October Jobs Report Misses, but with Plenty of Noise
- October nonfarm payrolls rose only 12 thousand vs. 101 thousand expected and 223 thousand in September (revised down from an initial 254 thousand). August was also revised down by 81 thousand jobs to 78 thousand, and after last month’s upward revisions this month returns to the year-long trend of downward revisions. Meanwhile, private sector jobs decreased 28 thousand vs. a 70 thousand expected increase and 192 thousand in September (revised down from an initial 223 thousand). Recall, ADP reported 233 thousand private sector jobs earlier this week vs. an expectation of 111 thousand and 159 thousand in September. So, do we laugh at ADP or realize this BLS number is awfully noisy given the impact from hurricanes and strikes?

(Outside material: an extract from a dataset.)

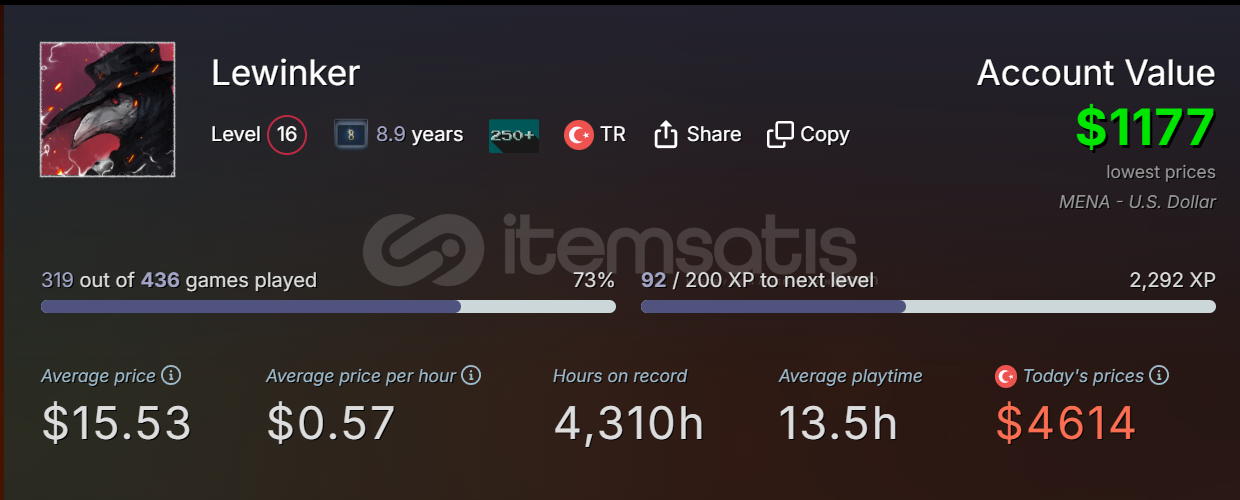
Task: Click the 250+ games collector badge
Action: [x=514, y=135]
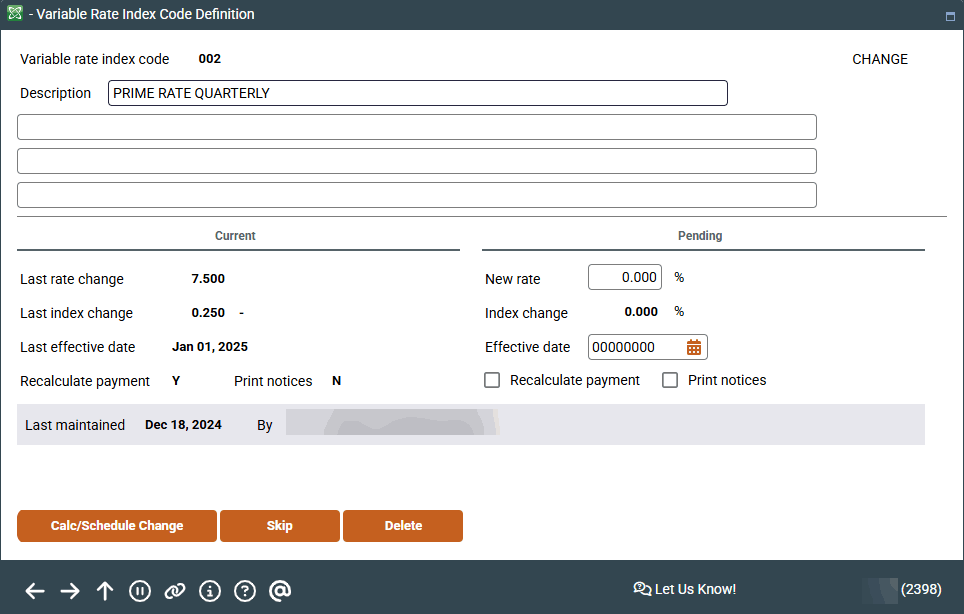
Task: Click the up arrow icon
Action: click(105, 591)
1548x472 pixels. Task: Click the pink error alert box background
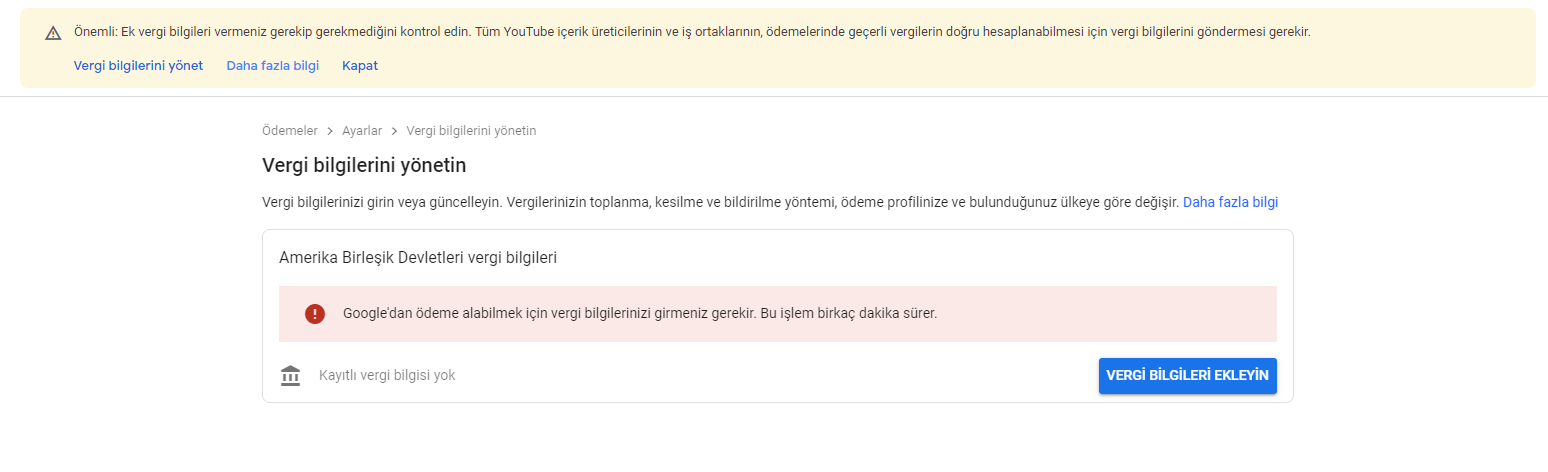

- In that regard, the BLS noted the impact of the hurricanes kept over 500 thousand away from jobs due to weather, (which is obviously high but similar to other extreme weather events), and it also lowered response rates in the Establishment Survey. What’s more, they noted the average period to respond is typically between 10 and 16 days, and this month it was at the lower extreme of 10 days which also adversely affected the response rate. The Household Survey, however, is not impacted by weather and/or strikes as those involved in such are still included as working which is not the case in the Establishment Survey which is another reason to treat this report with a healthy dose of caution.
- Regardless of hurricanes and/or strikes the Household Survey (which generates the unemployment rate, labor force participation, etc.) reported a decrease of 368 thousand jobs and an increase of 150 thousand in the ranks of the unemployed. It also reported a 220 thousand drop in the labor force. The unemployment rate, however, remained unchanged at 4.1% (4.145% unrounded) which was the expectation. While the Household Survey uses a smaller sample size, and thus is subject to more volatility when extrapolated to the entire population, it is interesting that compared to a year ago, the number of employed persons increased by only 216 thousand compared to the Establishment Survey’s average monthly gain of 194 thousand over the past 12 months. Something doesn’t add up.
- Job gains were strongest in healthcare/social assistance (51k), and government (40k). Job losses occurred in manufacturing (-46k), and for a seventh straight month temporary help services shed jobs, this time 49 thousand. The job loss categories highlight the continuing weakness in the manufacturing side vs. the services side of the economy which in total added 9 thousand jobs in October.
- Average Hourly Earnings rose 0.4% MoM, beating the 0.3% expectation and up from the 0.3% September gain that was downwardly revised from 0.4% originally. The year-over-year pace remained unchanged at 4.0%, matching expectations, but up from September’s 3.9% rate (also downwardly revised from 4.0%). Average weekly hours ticked up to 34.3, beating the 34.2 expectation and matching September’s 34.3 hours. Weekly hours peaked at 35.0 a year ago and seem to be settling in the low 34-hour range, which is another sign of moderating labor demand.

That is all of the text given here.